Closed DTDwind closed 6 months ago
您好, step1和step2关于load ckpt的部分是没问题的,我们在Readme的“Performance”处做了相关说明; step3关于mel的问题,应该属于librosa的版本问题,我们使用的librosa版本为0.9.2; 关于step4,不属于保存ckpt的名称问题: 我check了一下,保存的ckpt是没有问题的,并且可以顺利load进模型。您可以在train_dia.py中打印一下参数看看。
for name, param in state_dict.items():
test_state[name] += param / len(ckpts)
print(name, param)
您可以提供一下出现该error具体的代码位置吗? 比如调试一下看看报错的代码处
谢谢老师您快速的回复,虽然有点长,但我附上的了我完整的错误讯息,并且我查看模型参数发现确实有参数名为self_attn,我不确定是否因此造成影响。
老师能够顺利执行程式一度让我怀疑我下载到错误的模型,但是我检查档名为FS-EEND_ch_90_100epo_avg_model.ckpt,看起来没有问题,并且模型部份参数与老师所提供的截图对应。
我不明白问题出在哪里,还望老师帮忙,谢谢您。
Traceback (most recent call last):
File "/mnt/HDD/HDD2/DTDwind/FS-EEND/train_dia.py", line 217, in <module>
train(configs, gpus=setup.gpus, checkpoint_resume=setup.checkpoint_resume, test_folder=setup.test_from_folder)

==========

你的任务: 请从上面的讨论帖中逐字摘录从“Closed DTDwind closed”起到“print(name, param)”止的那一段。

==========

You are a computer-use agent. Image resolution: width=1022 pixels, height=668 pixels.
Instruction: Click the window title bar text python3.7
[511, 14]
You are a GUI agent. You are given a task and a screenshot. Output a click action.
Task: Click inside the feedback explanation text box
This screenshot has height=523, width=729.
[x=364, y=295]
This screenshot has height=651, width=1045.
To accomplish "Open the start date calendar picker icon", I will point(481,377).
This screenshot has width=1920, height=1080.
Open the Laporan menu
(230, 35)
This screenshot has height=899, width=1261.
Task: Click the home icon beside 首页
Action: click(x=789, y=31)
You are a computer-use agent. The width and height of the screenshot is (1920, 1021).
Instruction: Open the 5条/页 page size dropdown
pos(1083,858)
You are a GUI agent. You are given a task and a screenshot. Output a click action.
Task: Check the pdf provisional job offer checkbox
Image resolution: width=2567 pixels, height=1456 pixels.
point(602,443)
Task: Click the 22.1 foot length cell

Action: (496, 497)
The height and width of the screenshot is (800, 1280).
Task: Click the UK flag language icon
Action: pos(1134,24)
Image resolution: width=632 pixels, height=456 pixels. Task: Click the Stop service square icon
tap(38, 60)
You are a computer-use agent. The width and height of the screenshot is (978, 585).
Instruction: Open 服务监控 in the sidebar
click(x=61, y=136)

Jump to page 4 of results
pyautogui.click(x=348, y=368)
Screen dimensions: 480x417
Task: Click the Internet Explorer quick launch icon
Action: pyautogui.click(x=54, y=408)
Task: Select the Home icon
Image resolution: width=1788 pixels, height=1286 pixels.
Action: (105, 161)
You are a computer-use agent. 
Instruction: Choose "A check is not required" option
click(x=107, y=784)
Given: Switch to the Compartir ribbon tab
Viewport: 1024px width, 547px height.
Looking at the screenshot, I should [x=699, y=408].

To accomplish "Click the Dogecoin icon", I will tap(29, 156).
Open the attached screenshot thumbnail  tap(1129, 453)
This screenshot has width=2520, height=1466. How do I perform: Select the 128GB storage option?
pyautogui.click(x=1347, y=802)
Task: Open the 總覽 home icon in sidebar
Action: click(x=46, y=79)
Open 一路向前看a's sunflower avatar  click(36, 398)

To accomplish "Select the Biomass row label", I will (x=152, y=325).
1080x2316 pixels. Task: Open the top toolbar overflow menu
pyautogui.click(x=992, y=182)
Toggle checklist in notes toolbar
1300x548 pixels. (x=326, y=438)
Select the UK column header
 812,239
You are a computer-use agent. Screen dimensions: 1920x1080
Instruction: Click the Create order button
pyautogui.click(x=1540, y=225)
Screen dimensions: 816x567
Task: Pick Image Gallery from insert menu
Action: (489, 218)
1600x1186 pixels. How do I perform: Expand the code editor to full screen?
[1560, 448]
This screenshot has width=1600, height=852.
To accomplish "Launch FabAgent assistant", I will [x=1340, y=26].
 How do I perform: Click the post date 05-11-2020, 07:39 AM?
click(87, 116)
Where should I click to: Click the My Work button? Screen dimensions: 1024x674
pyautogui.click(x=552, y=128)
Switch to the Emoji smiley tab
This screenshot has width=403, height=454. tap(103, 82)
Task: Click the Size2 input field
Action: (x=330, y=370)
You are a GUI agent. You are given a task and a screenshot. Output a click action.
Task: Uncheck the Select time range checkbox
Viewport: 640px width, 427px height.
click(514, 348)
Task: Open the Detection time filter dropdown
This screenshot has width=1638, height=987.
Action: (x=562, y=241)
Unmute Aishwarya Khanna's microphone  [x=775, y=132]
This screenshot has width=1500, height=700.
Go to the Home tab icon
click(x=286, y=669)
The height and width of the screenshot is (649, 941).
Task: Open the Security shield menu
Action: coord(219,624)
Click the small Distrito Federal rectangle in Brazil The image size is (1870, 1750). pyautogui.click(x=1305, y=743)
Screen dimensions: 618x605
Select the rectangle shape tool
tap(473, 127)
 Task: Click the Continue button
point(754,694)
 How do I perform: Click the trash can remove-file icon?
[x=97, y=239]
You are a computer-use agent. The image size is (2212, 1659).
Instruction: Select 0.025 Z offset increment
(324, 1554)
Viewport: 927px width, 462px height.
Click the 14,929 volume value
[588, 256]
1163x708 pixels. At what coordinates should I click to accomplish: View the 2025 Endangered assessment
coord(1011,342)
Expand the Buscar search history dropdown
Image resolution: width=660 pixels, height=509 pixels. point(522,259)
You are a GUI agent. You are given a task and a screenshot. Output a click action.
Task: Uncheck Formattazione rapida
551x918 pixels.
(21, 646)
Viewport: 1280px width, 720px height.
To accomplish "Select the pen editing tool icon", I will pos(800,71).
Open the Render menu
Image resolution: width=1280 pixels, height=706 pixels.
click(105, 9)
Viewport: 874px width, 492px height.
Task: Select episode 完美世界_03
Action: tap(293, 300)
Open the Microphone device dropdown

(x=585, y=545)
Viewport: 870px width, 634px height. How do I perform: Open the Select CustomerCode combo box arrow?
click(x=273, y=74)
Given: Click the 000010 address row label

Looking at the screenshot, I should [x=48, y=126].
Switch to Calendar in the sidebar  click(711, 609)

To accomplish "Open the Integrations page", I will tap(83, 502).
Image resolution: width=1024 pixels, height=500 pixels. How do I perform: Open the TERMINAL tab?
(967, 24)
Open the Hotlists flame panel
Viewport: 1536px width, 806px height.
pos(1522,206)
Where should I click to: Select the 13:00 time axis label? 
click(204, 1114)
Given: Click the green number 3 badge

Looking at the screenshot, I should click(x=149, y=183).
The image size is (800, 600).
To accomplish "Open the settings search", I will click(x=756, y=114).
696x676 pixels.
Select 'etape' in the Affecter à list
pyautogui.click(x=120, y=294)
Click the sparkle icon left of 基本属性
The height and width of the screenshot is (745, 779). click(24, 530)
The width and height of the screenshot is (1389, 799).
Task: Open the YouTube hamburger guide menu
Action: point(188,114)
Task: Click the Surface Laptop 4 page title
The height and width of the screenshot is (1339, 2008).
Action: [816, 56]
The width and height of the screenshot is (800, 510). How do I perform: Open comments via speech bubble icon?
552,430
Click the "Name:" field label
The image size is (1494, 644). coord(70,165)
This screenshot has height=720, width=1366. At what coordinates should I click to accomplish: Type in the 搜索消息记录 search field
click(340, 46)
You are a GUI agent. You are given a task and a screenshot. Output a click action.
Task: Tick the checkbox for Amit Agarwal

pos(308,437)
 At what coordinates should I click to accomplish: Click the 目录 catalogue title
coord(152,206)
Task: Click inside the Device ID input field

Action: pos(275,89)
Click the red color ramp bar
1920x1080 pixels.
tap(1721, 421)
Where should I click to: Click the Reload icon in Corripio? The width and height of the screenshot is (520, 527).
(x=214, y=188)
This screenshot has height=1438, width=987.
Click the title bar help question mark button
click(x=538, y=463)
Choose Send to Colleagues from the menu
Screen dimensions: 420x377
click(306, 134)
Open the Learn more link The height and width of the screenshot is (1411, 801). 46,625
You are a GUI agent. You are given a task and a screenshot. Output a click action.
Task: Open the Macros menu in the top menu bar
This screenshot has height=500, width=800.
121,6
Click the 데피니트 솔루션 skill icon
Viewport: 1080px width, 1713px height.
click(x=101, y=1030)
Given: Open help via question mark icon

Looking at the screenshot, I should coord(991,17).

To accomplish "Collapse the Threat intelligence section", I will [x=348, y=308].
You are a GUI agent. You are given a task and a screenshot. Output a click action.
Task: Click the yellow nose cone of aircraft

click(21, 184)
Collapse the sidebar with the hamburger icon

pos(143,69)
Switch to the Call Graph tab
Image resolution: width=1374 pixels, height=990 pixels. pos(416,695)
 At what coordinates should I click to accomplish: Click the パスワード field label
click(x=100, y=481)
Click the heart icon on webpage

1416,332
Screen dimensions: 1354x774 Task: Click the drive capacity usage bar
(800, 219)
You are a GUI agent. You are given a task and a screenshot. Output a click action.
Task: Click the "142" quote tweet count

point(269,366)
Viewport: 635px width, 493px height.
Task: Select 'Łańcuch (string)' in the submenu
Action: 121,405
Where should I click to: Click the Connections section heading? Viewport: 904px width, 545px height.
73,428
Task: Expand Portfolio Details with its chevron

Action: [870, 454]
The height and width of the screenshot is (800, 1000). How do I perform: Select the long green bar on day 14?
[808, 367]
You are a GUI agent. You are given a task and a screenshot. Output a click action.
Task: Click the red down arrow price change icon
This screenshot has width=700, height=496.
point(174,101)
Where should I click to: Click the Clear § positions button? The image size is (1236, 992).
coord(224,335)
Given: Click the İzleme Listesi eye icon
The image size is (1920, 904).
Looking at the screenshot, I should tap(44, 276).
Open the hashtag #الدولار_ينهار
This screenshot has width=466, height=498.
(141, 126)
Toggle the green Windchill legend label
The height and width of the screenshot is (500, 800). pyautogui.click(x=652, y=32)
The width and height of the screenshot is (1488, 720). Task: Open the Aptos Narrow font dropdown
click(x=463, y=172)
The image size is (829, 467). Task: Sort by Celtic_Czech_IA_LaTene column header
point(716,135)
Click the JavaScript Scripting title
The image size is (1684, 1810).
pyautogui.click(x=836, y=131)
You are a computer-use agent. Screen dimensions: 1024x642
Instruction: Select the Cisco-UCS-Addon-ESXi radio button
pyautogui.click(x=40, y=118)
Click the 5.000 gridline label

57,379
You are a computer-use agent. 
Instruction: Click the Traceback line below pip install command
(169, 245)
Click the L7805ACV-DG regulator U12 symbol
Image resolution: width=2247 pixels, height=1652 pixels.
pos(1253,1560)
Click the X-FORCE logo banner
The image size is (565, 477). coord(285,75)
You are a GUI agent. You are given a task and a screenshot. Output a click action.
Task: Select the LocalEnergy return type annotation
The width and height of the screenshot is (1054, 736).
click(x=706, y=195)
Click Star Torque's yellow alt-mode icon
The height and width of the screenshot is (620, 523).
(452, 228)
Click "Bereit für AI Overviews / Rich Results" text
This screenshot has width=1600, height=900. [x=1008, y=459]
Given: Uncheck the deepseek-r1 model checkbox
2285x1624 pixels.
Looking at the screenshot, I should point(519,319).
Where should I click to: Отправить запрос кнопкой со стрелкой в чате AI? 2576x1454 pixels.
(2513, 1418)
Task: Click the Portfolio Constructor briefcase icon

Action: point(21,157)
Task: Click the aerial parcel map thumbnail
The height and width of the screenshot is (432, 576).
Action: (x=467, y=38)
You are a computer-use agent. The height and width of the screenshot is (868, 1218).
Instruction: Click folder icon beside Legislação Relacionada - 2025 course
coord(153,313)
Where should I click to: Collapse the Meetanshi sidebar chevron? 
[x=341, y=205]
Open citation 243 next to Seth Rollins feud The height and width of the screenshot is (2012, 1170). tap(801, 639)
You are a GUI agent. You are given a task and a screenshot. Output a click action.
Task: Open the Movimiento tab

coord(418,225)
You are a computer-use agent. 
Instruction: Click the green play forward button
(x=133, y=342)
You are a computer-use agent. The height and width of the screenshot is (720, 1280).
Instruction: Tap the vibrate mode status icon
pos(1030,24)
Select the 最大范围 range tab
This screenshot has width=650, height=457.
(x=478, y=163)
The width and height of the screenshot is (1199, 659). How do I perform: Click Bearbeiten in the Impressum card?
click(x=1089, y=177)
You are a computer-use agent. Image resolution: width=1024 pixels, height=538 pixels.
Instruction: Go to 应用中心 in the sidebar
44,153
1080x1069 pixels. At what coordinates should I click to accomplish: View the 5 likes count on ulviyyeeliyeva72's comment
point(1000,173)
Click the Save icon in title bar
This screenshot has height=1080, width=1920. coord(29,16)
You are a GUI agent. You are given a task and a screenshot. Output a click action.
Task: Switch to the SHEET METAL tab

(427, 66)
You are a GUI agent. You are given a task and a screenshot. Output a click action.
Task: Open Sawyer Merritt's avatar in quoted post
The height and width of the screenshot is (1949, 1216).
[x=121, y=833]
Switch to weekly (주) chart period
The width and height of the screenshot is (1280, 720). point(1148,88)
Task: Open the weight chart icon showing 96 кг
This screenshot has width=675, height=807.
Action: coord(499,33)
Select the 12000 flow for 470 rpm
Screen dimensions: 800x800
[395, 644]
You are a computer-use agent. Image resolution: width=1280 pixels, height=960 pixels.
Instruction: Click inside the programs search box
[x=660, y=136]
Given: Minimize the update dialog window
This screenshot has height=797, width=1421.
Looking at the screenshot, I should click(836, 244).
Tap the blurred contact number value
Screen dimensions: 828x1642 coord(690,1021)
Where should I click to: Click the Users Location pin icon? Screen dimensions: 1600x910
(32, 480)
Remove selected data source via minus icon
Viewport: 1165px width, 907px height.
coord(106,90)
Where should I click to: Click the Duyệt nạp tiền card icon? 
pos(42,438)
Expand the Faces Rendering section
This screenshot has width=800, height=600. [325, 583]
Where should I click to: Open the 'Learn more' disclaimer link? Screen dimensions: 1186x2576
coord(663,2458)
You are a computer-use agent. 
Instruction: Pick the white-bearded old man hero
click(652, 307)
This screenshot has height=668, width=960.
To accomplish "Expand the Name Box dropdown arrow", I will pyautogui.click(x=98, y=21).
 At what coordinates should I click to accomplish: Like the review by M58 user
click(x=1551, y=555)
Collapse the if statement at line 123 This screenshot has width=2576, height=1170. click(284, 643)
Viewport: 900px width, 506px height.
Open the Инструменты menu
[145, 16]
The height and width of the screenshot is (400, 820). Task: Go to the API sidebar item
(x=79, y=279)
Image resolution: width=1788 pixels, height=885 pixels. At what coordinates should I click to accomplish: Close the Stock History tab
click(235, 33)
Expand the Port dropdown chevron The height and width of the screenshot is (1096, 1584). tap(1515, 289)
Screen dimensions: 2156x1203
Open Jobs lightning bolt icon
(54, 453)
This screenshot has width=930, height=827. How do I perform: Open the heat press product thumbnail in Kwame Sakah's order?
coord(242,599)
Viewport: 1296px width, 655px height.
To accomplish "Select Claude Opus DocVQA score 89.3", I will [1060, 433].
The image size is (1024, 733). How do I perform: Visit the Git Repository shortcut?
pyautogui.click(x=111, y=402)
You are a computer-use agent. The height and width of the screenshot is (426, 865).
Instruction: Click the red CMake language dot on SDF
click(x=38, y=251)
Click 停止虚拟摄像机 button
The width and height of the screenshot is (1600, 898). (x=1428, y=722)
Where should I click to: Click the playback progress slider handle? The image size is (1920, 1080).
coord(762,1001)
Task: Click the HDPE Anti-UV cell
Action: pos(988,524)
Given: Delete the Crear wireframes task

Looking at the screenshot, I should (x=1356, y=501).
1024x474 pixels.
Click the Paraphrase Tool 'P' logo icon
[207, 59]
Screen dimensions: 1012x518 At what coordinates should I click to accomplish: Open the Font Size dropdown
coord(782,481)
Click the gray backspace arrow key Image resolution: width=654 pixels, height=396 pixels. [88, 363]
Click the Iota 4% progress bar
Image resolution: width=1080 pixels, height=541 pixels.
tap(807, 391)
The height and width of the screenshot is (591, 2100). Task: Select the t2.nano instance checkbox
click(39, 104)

==========

回答:
Closed DTDwind closed 6 months ago
您好, step1和step2关于load ckpt的部分是没问题的,我们在Readme的“Performance”处做了相关说明; step3关于mel的问题,应该属于librosa的版本问题,我们使用的librosa版本为0.9.2; 关于step4,不属于保存ckpt的名称问题: 我check了一下,保存的ckpt是没有问题的,并且可以顺利load进模型。您可以在train_dia.py中打印一下参数看看。
for name, param in state_dict.items():
test_state[name] += param / len(ckpts)
print(name, param)